Arc Welding Types
Shielded-Metal Arc Welding
/Shielded-Metal Arc Welding (SMAW) is one of the oldest, simplest, and most versatile arc welding processes. The arc is generated by touching the tip of a coated electrode to the work piece and withdrawing it quickly to an appropriate distance to maintain the arc. The heat generated melts a portion of the electrode tip, its coating, and the base metal in the immediate area. The weld forms out of the alloy of these materials as they solidify in the weld area. Slag formed to protect the weld against forming oxides, nitrides, and inclusions must be removed after each pass to ensure a good weld.
The SMAW process has the advantage of being relatively simple, only requiring a power supply, power cables, and electrode holder. It is commonly used in construction, shipbuilding, and pipeline work, especially in remote locations.
Gas Metal-Arc Welding
Gas Metal-Arc Welding (GMAW), also called Metal Inert Gas (MIG) welding, shields the weld zone with an external gas such as argon, helium, carbon dioxide, or gas mixtures. Deoxidizers present in the electrode can completely prevent oxidation in the weld puddle, making multiple weld layers possible at the joint.
GMAW is a relatively simple, versatile, and economical welding apparatus to use. This is due to the factor of 2 welding productivity over SMAW processes. In addition, the temperatures involved in GMAW are relatively low and are therefore suitable for thin sheet and sections less than ¼ inch.
GMAW may be easily automated, and lends itself readily to robotic methods. It has virtually replaced SMAW in present-day welding operations in manufacturing plants.
Electroslag Welding
Electroslag Welding (ESW)deposits the weld metal into the weld cavity between the two plates to be joined. This space is enclosed by water cooled copper dams or shoes to prevent molten slag from running off. The weld metal is produced from a filler wire that forms an initial arc with the workpiece until a sufficient pool of liquid metal is formed to use the electrical resistance of the molten slag.

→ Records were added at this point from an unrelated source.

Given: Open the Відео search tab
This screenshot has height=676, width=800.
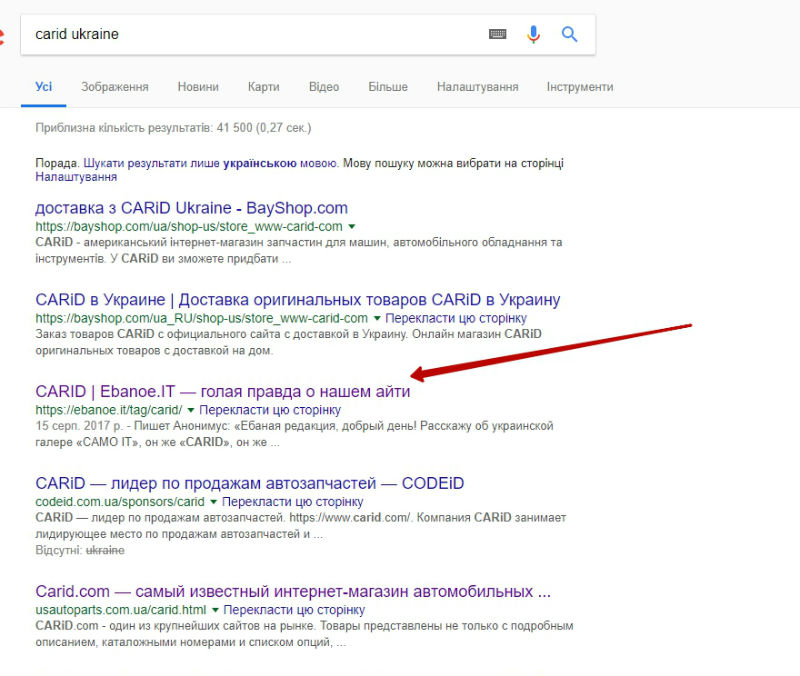Looking at the screenshot, I should click(x=324, y=87).
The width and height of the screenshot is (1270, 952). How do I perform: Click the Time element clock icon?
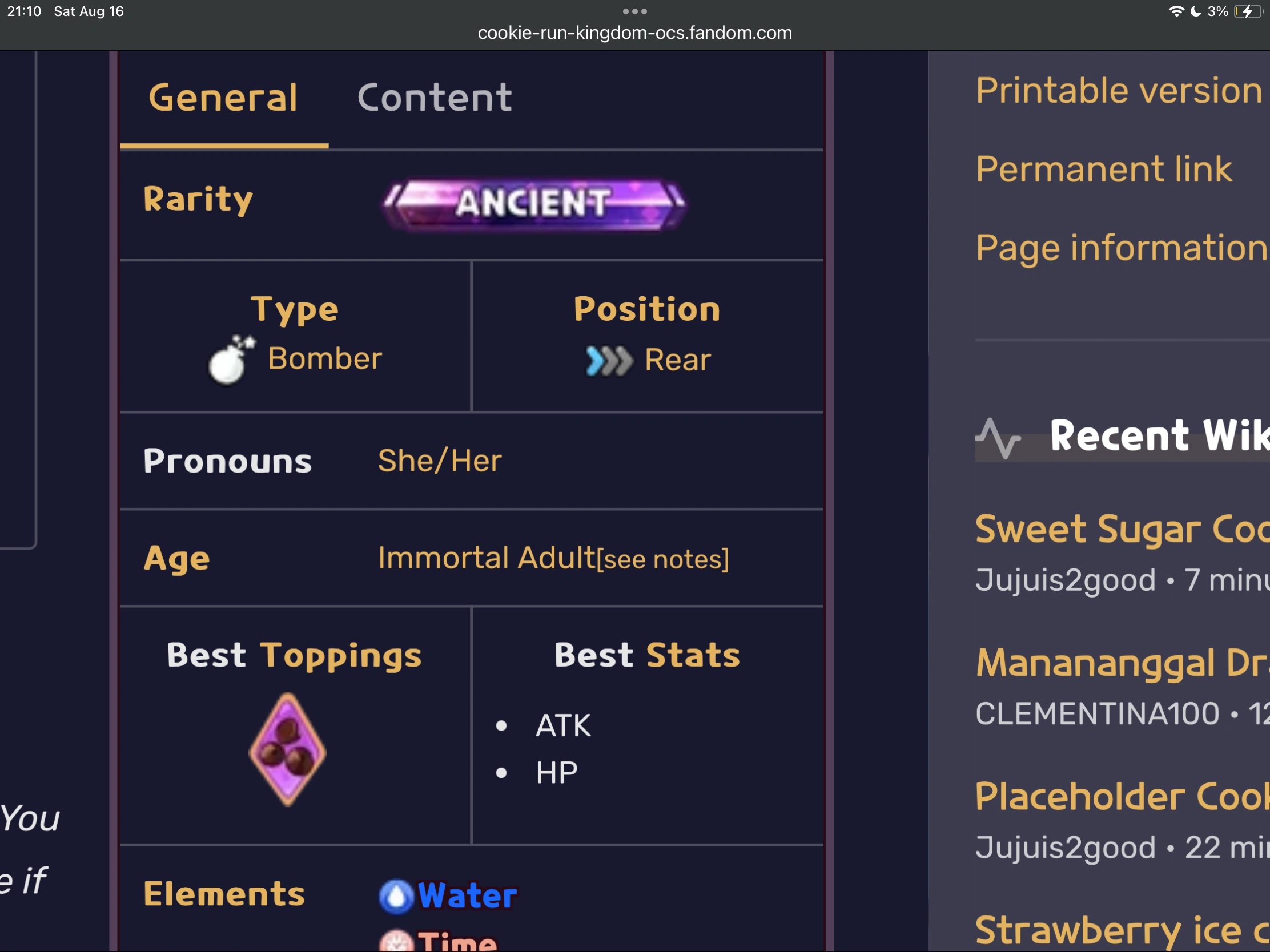click(x=396, y=942)
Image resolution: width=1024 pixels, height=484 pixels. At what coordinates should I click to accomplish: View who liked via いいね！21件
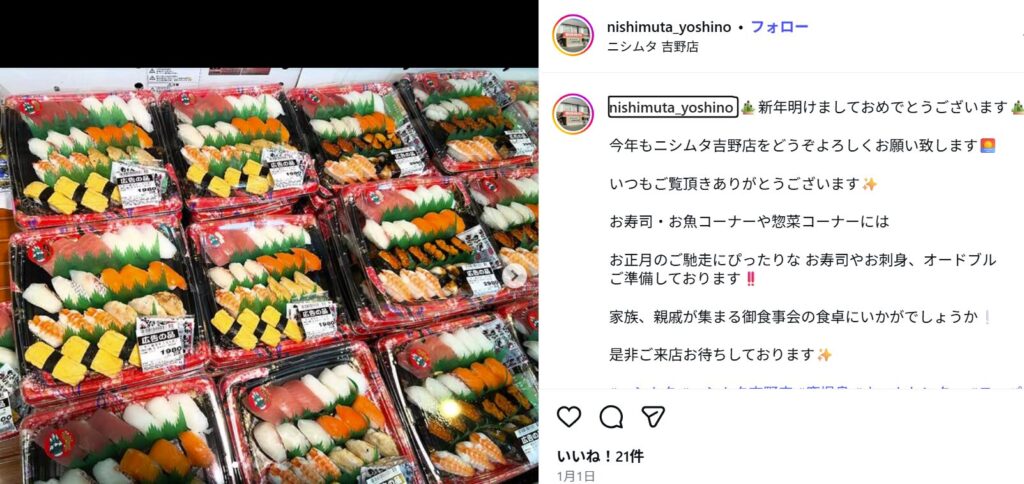[591, 456]
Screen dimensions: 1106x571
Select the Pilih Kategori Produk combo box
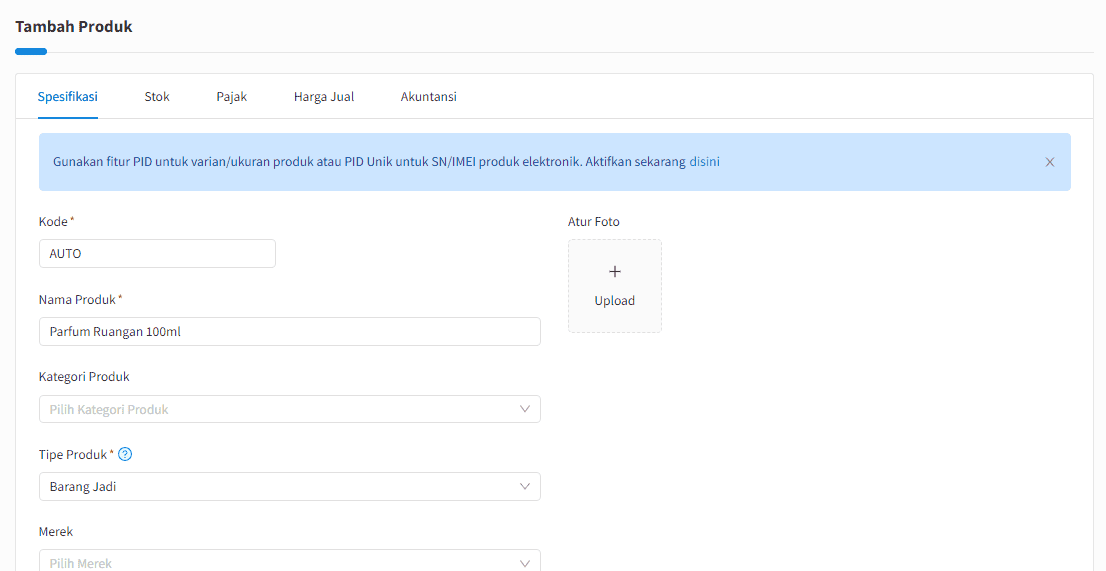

This process requires special equipment used primarily for horizontal welds of very large plates up to 36 inches or more by welding them in one pass as in large machinery and nuclear reactor vessels.
There are also variations of ESW where shielding is provided by an appropriate gas and a continuous arc is used to provide weld metal. These are termed Electro gas Welding or EGW machines.
Fluxed-Core Arc-Welding
[/url]Fluxed-Core Arc-Welding (FCAW) uses a tubular electrode filled with flux that is much less brittle than the coatings on SMAW electrodes while preserving most of its potential alloying benefits.
The emissive fluxes used shield the weld arc from surrounding air, or shielding gases are used and nonemissive fluxes are employed. The higher weld-metal deposition rate of FCAW over GMAW (Gas Metal Arc Welding) has led to its popularity in joining relatively heavy sections of 1" or thicker.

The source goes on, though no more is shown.